Policy brief and good practice note.

Requirements:

  • Minimum of five years of professional experience in evaluations exercises.
  • Advanced degree (master’s or higher) in economics, education public policy, evaluation, or relevant field of social sciences
  • Thematic expertise in the areas of teacher development, including teacher supply, capacity building, quality and composition, deployment, work conditions, and absenteeism as well as learning outcomes, particularly on foundational learning, transferable skills, and skills for work or livelihoods.
  • Experience with mixed-method data collection and analysis, including survey design; advanced statistical analysis; cost-benefit/value-for-money analysis; as well as qualitative approaches including semi-structured interviews; focus group discussions; and observational methods.
  • Proven experience utilizing gender responsive, disability inclusive, and contextualization approaches for evaluation. Experience working in humanitarian, peacebuilding, and emergency context is an advantage.

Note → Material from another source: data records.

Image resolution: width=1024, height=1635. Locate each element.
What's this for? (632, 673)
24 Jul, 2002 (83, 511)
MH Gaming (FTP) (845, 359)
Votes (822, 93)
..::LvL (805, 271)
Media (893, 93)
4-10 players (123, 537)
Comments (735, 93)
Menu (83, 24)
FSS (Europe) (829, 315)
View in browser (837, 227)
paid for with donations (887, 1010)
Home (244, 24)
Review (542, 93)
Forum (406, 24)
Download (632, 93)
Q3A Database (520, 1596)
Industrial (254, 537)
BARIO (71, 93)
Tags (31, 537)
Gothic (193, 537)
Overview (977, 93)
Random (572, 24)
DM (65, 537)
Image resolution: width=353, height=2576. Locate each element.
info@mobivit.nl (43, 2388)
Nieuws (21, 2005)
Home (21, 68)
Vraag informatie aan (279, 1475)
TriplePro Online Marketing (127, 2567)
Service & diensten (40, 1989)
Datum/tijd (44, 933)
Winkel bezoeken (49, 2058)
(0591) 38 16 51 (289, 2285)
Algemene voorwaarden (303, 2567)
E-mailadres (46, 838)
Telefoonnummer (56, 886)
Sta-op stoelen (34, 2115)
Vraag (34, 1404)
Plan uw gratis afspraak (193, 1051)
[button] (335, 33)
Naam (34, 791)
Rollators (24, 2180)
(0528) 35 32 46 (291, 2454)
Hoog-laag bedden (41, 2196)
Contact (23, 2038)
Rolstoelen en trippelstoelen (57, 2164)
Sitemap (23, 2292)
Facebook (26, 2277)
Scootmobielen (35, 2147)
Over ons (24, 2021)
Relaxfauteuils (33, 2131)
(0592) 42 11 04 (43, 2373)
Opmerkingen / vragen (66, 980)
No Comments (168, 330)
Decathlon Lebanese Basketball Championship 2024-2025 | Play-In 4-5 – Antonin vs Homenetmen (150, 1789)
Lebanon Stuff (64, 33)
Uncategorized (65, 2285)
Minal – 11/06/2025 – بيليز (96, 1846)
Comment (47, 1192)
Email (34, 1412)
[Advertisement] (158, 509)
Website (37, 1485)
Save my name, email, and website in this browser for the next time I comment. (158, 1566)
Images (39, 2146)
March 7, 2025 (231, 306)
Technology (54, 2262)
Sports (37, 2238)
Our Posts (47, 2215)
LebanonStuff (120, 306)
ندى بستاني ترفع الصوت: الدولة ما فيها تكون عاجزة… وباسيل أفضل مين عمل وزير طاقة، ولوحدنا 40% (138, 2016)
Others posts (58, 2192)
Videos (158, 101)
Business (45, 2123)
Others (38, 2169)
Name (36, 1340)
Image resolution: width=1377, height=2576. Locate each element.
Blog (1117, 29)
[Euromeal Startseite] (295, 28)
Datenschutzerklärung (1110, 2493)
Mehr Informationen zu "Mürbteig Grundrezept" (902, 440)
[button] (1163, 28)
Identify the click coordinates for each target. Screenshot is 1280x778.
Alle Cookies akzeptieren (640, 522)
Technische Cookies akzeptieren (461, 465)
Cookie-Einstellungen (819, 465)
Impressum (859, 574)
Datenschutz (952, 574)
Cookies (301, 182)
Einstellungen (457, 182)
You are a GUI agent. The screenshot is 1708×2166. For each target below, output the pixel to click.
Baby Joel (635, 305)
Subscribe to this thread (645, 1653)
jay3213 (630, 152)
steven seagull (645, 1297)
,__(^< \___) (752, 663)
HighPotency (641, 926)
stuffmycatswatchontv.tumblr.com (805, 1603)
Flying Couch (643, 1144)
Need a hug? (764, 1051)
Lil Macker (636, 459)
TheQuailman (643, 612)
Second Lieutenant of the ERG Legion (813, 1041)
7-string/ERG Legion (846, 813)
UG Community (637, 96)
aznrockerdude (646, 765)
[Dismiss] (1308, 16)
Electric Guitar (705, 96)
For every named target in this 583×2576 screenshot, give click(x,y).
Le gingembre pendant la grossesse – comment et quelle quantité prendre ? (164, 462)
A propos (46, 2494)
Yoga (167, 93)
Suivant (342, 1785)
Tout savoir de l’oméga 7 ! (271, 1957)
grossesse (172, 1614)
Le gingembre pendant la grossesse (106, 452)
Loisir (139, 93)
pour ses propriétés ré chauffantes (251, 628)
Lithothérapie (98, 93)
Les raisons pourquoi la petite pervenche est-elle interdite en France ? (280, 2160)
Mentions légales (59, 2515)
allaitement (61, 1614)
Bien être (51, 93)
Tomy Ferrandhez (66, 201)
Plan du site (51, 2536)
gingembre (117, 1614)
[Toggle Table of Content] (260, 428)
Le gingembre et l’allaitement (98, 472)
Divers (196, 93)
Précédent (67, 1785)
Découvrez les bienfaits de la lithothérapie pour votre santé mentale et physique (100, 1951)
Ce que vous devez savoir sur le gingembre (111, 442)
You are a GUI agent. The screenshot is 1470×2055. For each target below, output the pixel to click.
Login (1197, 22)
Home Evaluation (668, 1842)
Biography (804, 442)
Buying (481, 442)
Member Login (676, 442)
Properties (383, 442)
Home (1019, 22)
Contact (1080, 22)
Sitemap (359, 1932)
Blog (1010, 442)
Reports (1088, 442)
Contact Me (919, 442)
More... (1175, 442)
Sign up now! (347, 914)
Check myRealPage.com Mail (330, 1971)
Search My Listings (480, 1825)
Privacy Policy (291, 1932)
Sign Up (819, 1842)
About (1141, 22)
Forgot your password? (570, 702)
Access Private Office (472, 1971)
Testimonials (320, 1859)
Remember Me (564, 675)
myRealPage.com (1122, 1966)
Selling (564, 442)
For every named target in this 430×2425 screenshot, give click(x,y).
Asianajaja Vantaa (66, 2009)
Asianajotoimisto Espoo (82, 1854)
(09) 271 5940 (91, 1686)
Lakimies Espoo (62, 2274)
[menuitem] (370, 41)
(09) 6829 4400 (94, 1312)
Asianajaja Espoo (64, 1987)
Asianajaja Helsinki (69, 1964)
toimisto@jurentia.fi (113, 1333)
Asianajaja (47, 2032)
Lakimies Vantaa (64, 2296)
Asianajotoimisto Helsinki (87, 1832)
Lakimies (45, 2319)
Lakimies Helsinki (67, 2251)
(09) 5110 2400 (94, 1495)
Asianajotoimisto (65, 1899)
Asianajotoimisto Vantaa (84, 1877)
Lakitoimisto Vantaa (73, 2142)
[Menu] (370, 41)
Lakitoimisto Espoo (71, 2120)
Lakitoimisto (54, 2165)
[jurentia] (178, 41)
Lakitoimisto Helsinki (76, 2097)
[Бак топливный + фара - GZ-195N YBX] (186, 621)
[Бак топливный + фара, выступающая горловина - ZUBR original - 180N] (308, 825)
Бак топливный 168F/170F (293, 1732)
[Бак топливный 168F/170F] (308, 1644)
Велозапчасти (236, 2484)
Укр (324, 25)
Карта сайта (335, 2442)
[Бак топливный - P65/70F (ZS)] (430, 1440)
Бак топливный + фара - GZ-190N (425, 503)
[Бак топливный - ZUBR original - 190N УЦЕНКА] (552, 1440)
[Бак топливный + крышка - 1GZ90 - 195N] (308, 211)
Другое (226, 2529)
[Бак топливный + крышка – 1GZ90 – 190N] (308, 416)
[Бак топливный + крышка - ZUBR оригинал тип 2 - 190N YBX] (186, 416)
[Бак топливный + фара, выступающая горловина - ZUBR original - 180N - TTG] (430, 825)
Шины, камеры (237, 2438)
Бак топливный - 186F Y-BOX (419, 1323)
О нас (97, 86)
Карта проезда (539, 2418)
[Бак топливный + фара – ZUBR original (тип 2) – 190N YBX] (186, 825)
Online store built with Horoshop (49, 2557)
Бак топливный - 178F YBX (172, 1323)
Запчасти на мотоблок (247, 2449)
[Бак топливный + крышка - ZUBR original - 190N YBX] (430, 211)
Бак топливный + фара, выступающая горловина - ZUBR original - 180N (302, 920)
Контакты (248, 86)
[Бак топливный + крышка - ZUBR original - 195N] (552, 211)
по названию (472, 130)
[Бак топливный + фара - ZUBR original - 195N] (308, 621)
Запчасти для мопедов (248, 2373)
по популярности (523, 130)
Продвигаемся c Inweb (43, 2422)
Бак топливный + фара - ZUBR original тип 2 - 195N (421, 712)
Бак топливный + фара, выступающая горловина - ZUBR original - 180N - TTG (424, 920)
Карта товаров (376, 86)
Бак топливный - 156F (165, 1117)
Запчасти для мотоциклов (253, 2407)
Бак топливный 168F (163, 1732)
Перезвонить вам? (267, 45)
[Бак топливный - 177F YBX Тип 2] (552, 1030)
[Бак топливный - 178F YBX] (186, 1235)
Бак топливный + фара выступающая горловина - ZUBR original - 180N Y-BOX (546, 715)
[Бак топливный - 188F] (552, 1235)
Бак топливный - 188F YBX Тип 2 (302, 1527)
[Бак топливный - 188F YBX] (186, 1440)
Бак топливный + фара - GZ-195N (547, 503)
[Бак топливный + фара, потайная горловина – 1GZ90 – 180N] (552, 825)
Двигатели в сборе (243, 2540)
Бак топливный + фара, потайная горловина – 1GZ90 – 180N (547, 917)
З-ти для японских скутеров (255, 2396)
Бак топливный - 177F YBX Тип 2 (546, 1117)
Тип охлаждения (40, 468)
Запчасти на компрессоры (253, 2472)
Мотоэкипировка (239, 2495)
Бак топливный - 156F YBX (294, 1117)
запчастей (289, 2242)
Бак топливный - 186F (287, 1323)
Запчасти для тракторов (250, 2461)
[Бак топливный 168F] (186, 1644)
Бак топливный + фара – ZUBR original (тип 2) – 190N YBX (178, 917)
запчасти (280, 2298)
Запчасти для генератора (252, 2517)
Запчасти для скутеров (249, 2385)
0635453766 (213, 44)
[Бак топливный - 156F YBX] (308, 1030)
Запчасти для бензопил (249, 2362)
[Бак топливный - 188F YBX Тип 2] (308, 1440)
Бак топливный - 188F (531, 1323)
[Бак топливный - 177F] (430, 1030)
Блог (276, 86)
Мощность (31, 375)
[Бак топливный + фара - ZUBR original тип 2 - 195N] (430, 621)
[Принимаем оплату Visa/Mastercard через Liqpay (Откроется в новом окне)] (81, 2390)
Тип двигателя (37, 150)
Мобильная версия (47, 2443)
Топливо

  • Expertise working with machine learning tools (for data mining and sentiment analyses), advanced statistical analyses, and visualization tools such as Power BI-Excel, STATA, R, Python, or Tableau.
  • Experience with evaluation exercises within the UN system is an advantage.
  • Ability to independently support or lead one or more elements of the evaluation, complementing the strengths of the team leader (technical, thematic, and geographic expertise).